— Я до того полна счастья, что если бы еще папа был здесь, то у меня бы не нашлось места ни для одной лишней капельки, — сказала Бетси, вздыхая даже от удовольствия, пока Джо относила ее в классную, чтоб она отдохнула там от волнения и освежилась одною из тех чудесных виноградных кистей, которые поднесла ей «Юнгфрау».
— И я также! — отвечала ей Джо, похлопывая по карману, в котором покоилась давно желанные «Ундина» и «Синтрам»[30]
.— А я и подавно! — отозвалась Эмми, рассматривая гравюру «Мадонны с младенцем», которую мать подарила ей в хорошенькой рамке.
— Конечно, и я тоже! — закричала Мегги, оправляя серебристые складки своего первого шелкового платья, так как мистер Лоренц настоял на этом подарке.

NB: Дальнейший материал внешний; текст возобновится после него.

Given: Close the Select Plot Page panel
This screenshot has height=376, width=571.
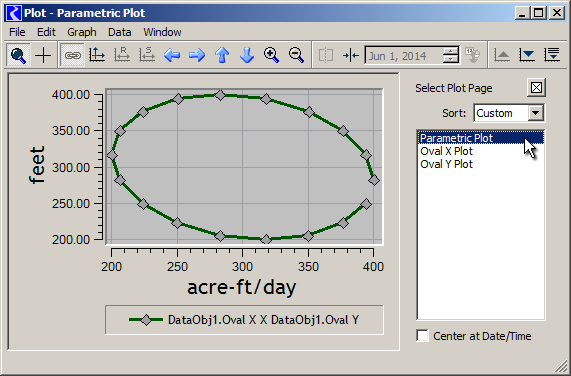Looking at the screenshot, I should [536, 88].
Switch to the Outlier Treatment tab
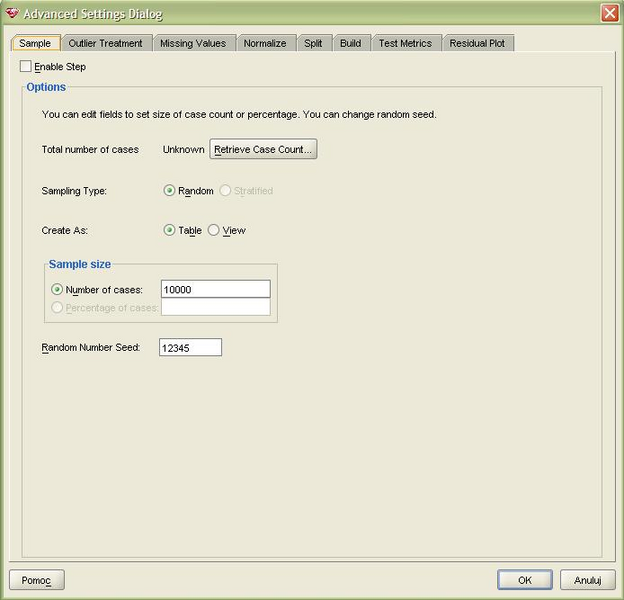The image size is (624, 600). (x=105, y=43)
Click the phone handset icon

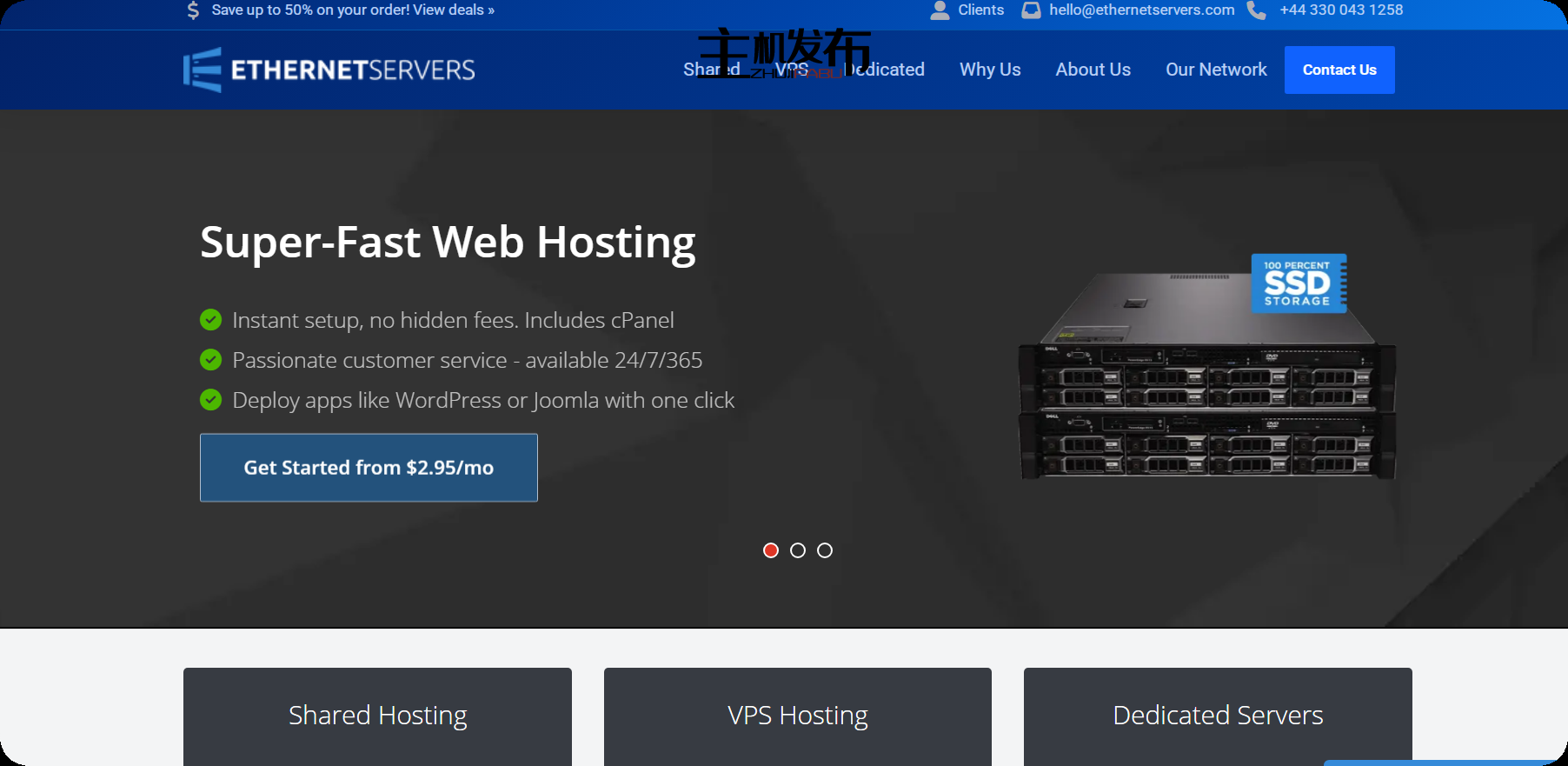click(1256, 10)
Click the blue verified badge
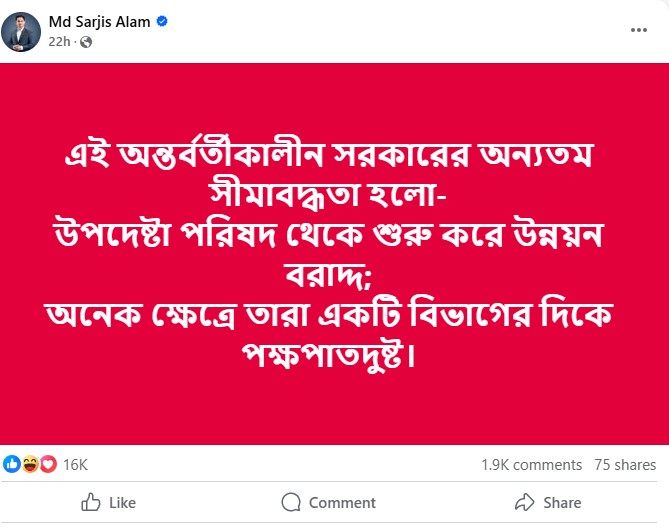The width and height of the screenshot is (669, 532). (x=161, y=20)
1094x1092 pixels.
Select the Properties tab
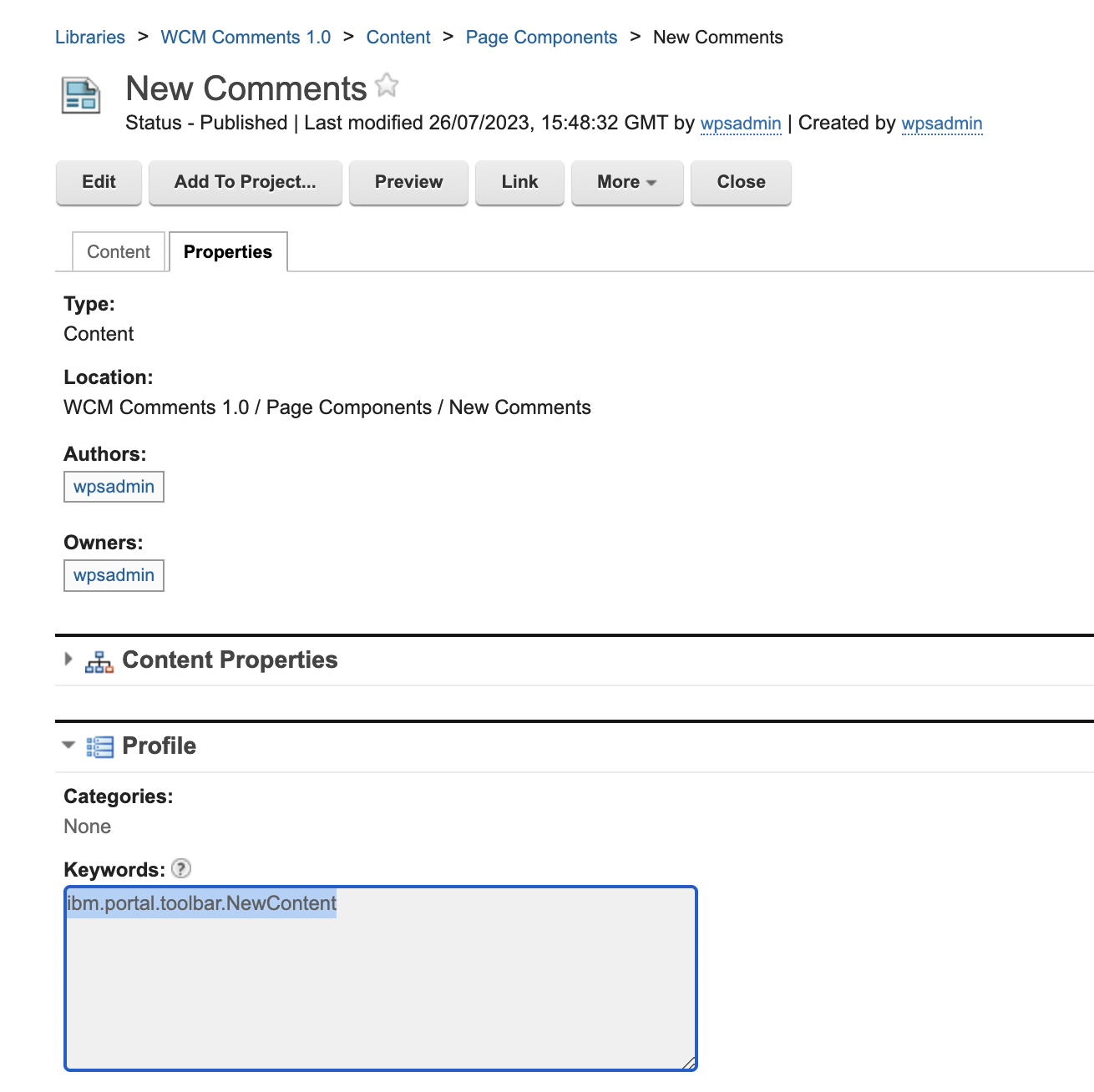(227, 251)
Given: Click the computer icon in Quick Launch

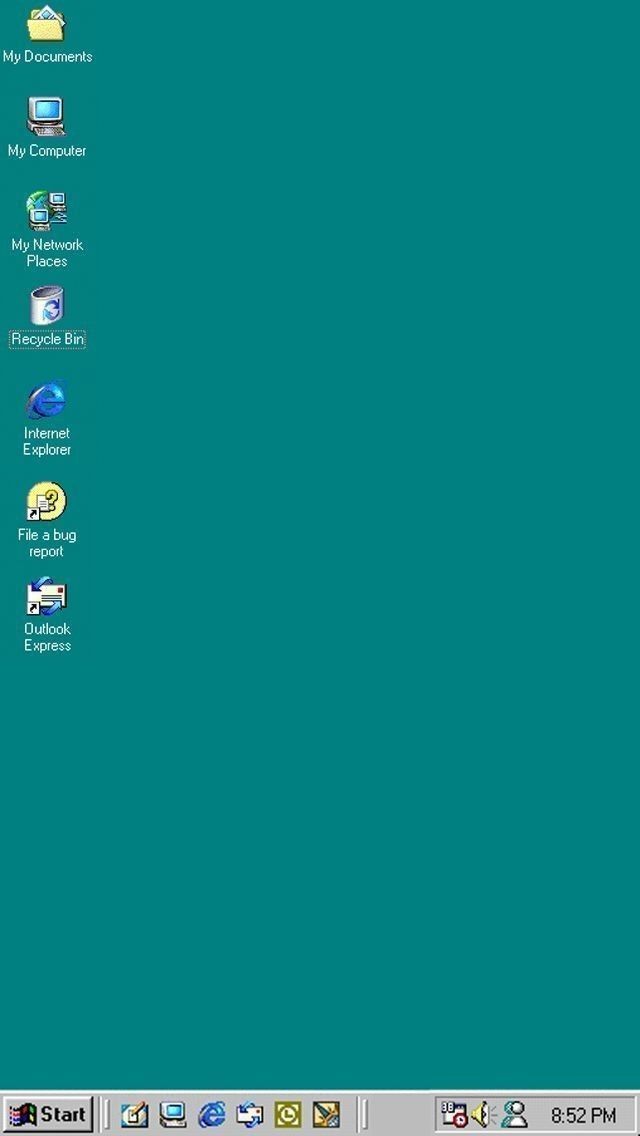Looking at the screenshot, I should click(x=173, y=1114).
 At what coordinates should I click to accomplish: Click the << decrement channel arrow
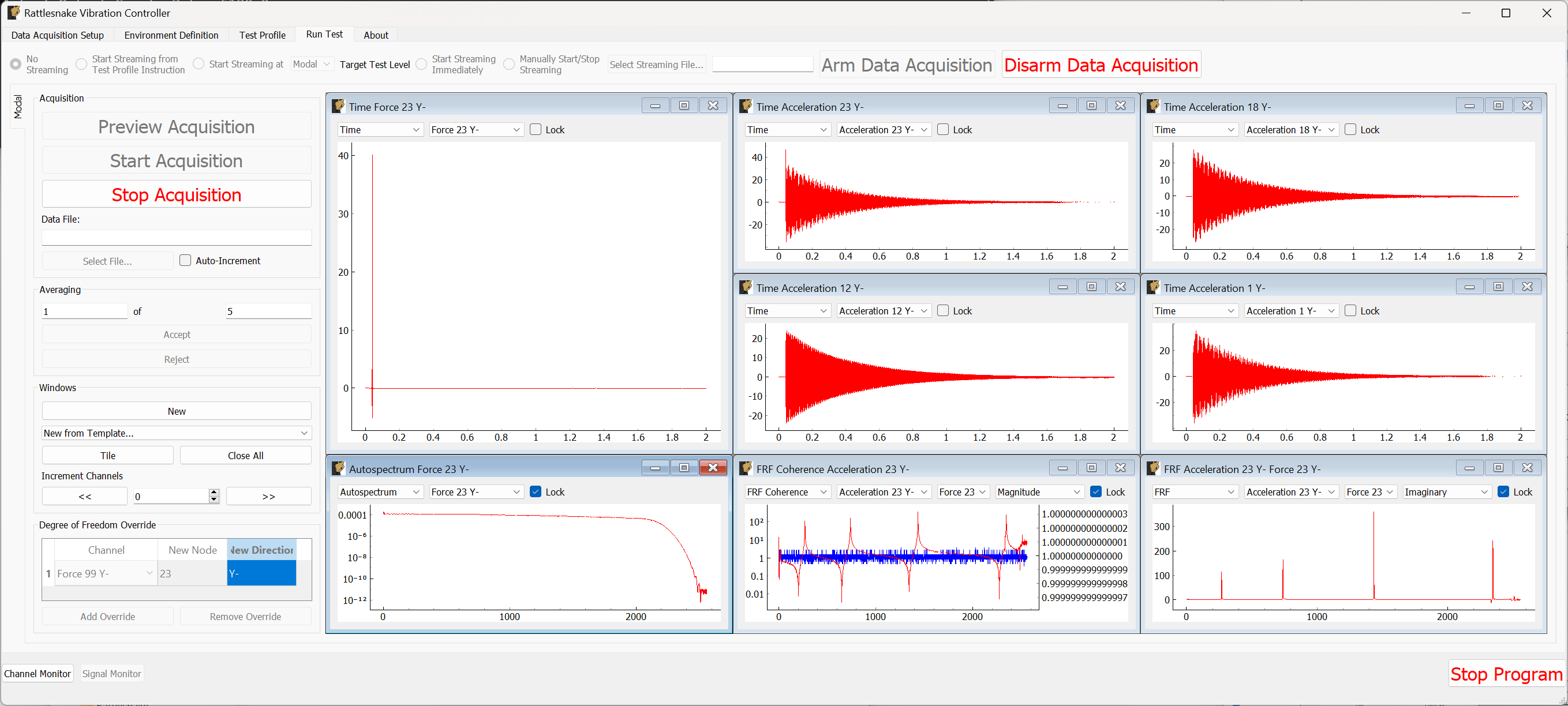click(84, 496)
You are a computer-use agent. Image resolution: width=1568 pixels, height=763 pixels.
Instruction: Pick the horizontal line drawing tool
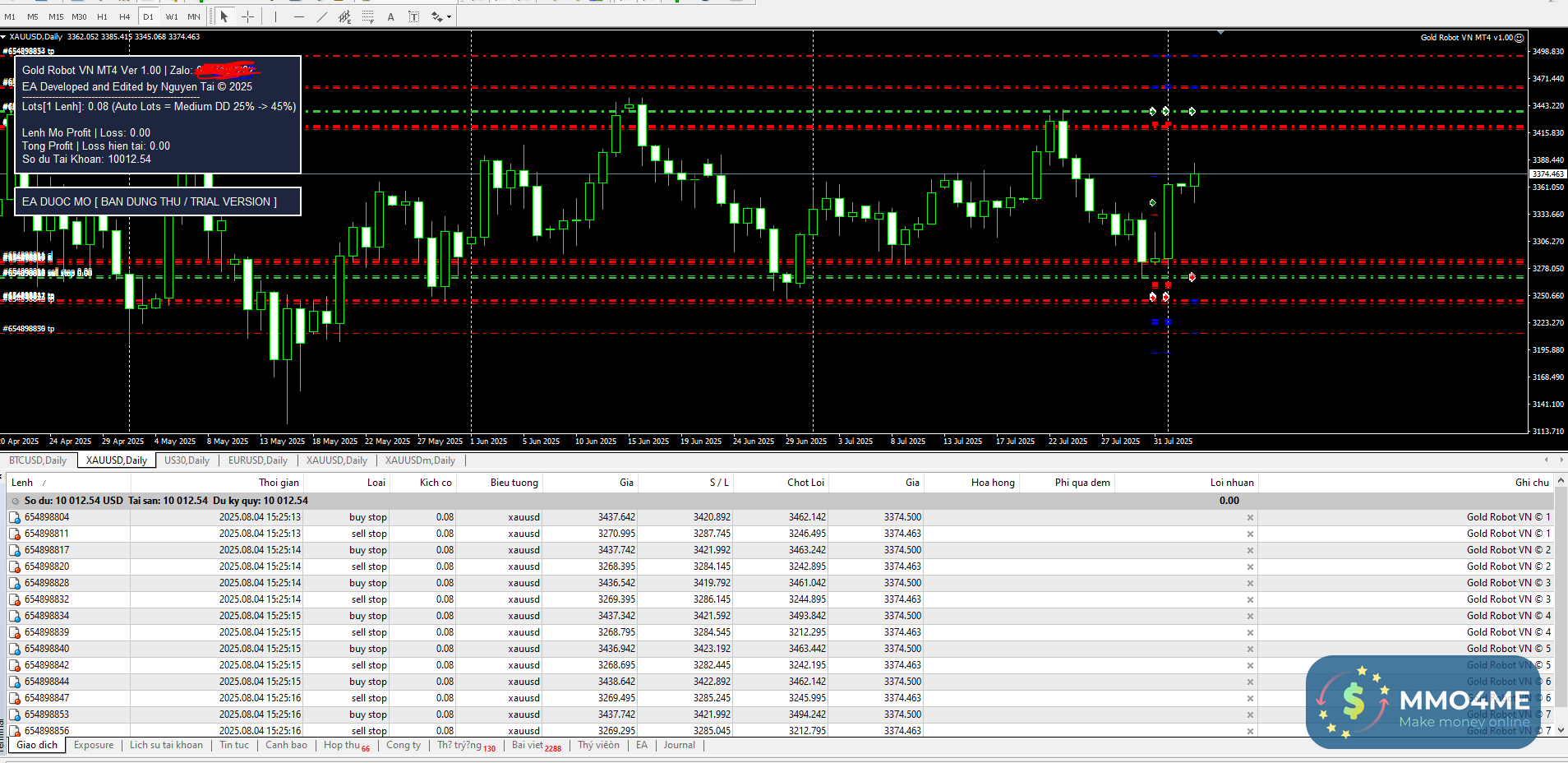coord(298,16)
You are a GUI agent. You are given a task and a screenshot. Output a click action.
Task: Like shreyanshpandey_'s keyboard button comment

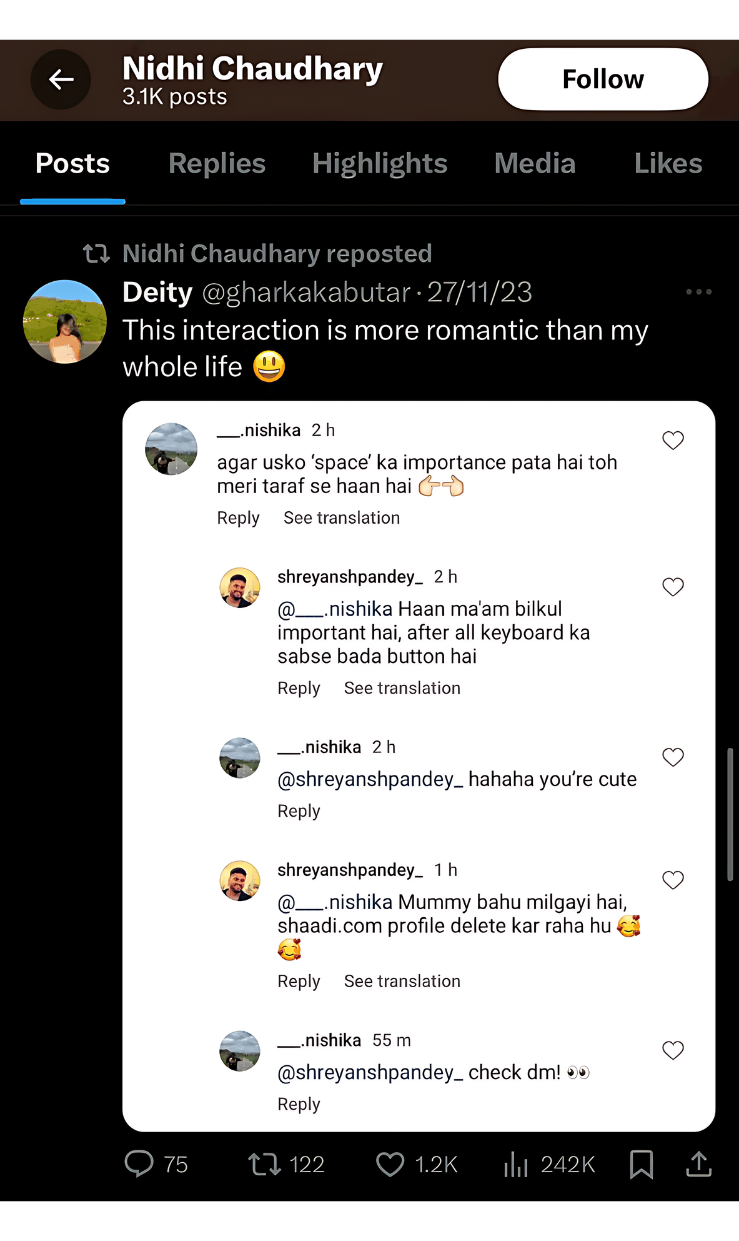click(673, 587)
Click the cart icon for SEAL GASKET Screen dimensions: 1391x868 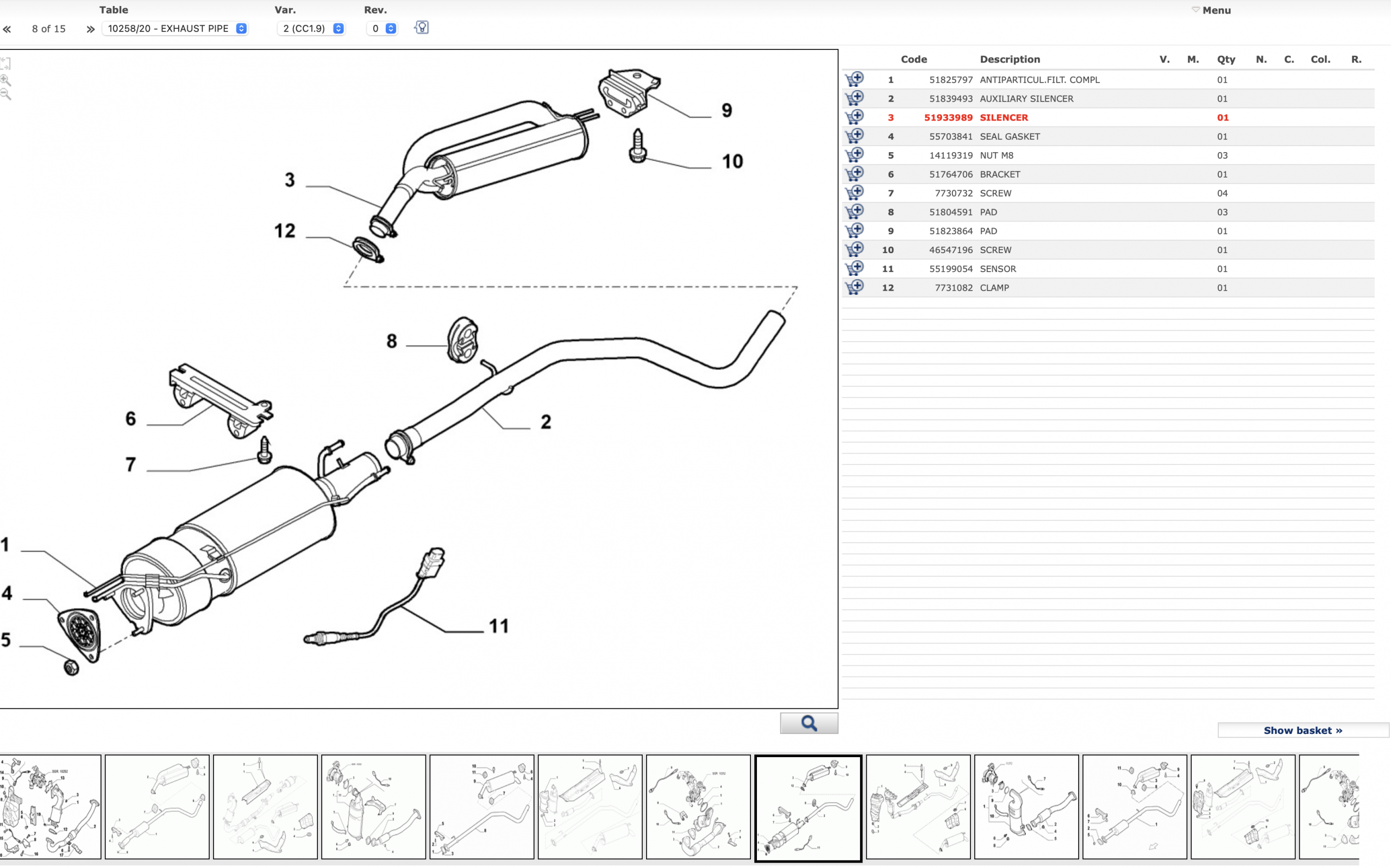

— А мне-то как же не быть счастливой, — сказала миссис Марч с благодарностью, перенося взор с письма мужа на улыбающееся личико Бетси и проводя рукой по брошке, состоящей из медальона с седыми золотыми, каштановыми и темно-русыми волосами, которою девочки только что закололи ее воротничок.
В этом будничном мире время от времени случаются чудесные вещи, точно в сказках, и это немалое утешение. Как раз через полчаса, после того как было заявлено всеми, что остается место разве только еще для одной капельки счастья, эта последняя благодатная капля упала им, как говорится, с неба. Лори отворил дверь гостиной и тихохонько просунул туда свою голову. Появление его подействовало так же, как если бы он проделал какое-нибудь антраша или издал воинственный крик индейцев; лицо его выражало такое подавленное волнение, а голос звучал такой предательской радостью, когда он сказал странным, задыхающимся голосом: «Вот еще рождественский подарок для семейства Марч», что все вскочили разом.
Прежде чем слова эти замерли, он скрылся куда-то и на его месте появился высокий мужчина, окутанный до самых глаз и поддерживаемый другим, тоже высоким мужчиной, который силился сказать что-то, но не мог ничего выговорить. Конечно, произошло всеобщее смятение и на несколько минут, по-видимому, все потеряли головы, произошли самые странные вещи и никто не произнес ни слова. Мистер Марч исчез в объятиях жены и трех пар детских рук; Джо чуть-чуть не осрамилась, едва не упав в обморок, так что Лори пришлось отпаивать ее водой в кладовой, куда она убежала; мистер Брук поцеловал Мегги, — совершенно нечаянно, как он объяснил несколько бессвязно потом, а Эмми, преисполненная достоинства Эмми, полетела через табурет и, не думая подниматься на ноги, обнимала и обливала слезами сапоги отца самым трогательным образом. Миссис Марч опомнилась первая и протянула руку, с увещанием: «Тише! Подумайте о Бетси!»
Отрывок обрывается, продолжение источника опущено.